PHASE-EQUILIBRIA AND CRITICAL-BEHAVIOR OF SQUARE-WELL FLUIDS OF VARIABLE WIDTH BY GIBBS ENSEMBLE MONTE-CARLO SIMULATION

The vapor-liquid phase equilibria of square-well systems with hard-sphere diameters sigma, well-depths epsilon, and ranges lambda = 1.25, 1.375, 1.5, 1.75, and 2 are determined by Monte Carlo simulation. The two bulk phases in coexistence are simulated simultaneously using the Gibbs ensemble technique. Vapor-liquid coexistence curves are obtained for a series of reduced temperatures between about T(r) = T/T(c) = 0.8 and 1, where T(c) is the critical temperature. The radial pair distribution functions g(r) of the two phases are calculated during the simulation, and the results extrapolated to give the appropriate contact values g(sigma), g(lambda-sigma), and g(lambda-sigma+). These are used to calculate the vapor-pressure curves of each system and to test for equality of pressure in the coexisting vapor and liquid phases. The critical points of the square-well fluids are determined by analyzing the density-temperature coexistence data using the first term of a Wegner expansion. The dependence of the reduced critical temperature T(c)* = kT(c)/epsilon, pressure P(c)* = P(c)sigma-3/epsilon, number density rho(c)* = rho(c)sigma-3, and compressibility factor Z = P/(rho-kT), on the potential range lambda, is established. These results are compared with existing data obtained from perturbation theories. The shapes of the coexistence curves and the approach to criticality are described in terms of an apparent critical exponent beta. The curves for the square-well systems with lambda = 1.25, 1.375, 1.5, and 1.75 are very nearly cubic in shape corresponding to near-universal values of beta (beta almost-equal-to 0.325).
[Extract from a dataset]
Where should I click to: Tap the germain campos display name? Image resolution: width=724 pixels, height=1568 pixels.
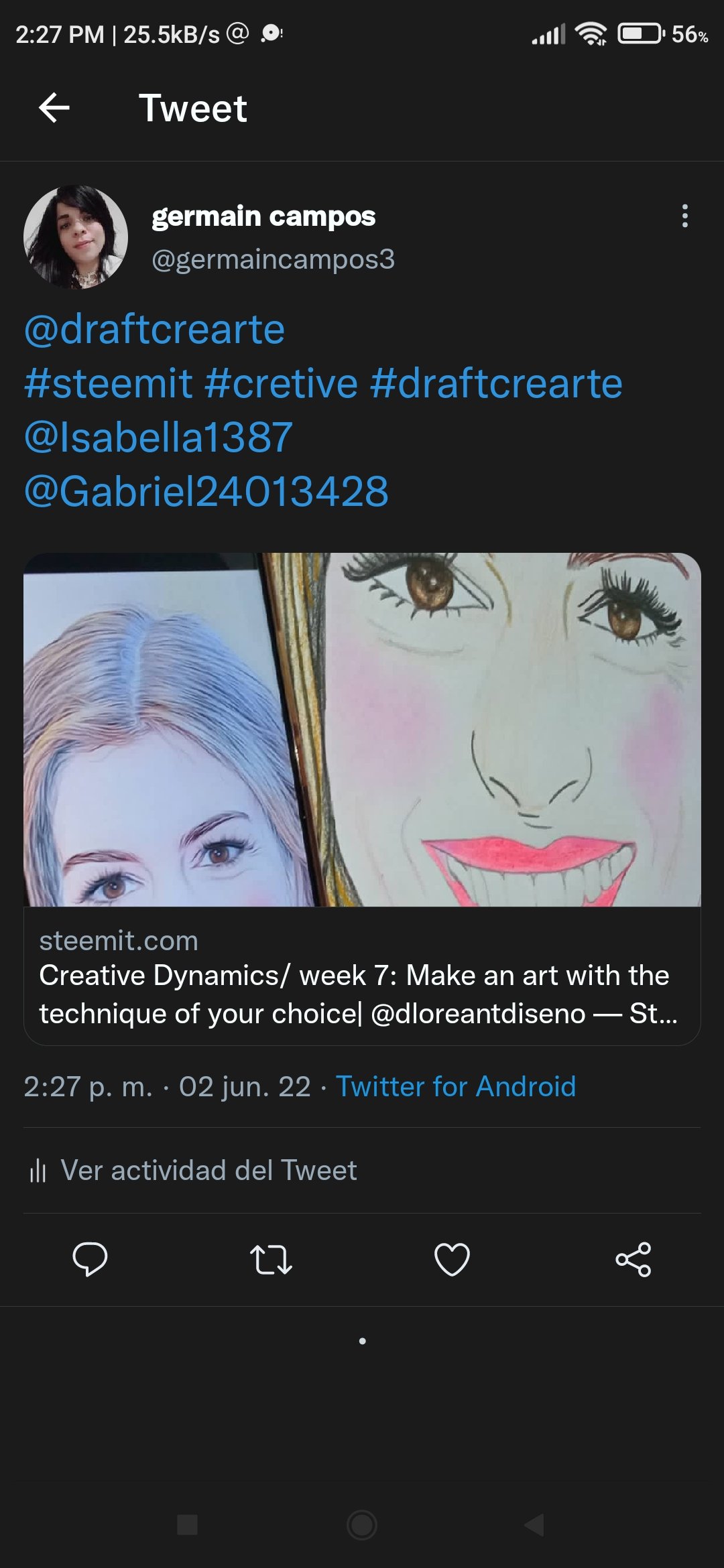click(x=263, y=216)
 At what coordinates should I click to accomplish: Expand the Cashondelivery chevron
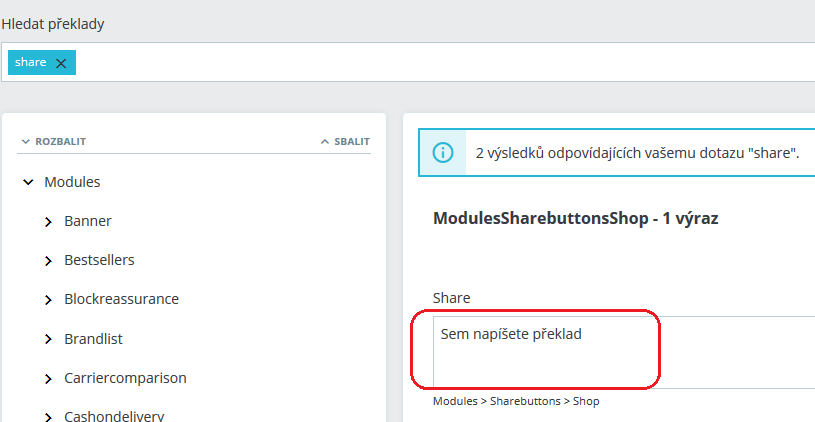[x=48, y=417]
This is not the case for the system with a longer potential range; when lambda = 2, the coexistence curve is closer to quadratic in shape with a near-classical value of beta (beta almost-equal-to 0.5). These results seem to confirm the view that the departure of beta from a mean-field or classical value for temperatures well below critical is unrelated to long-range, near-critical fluctuations.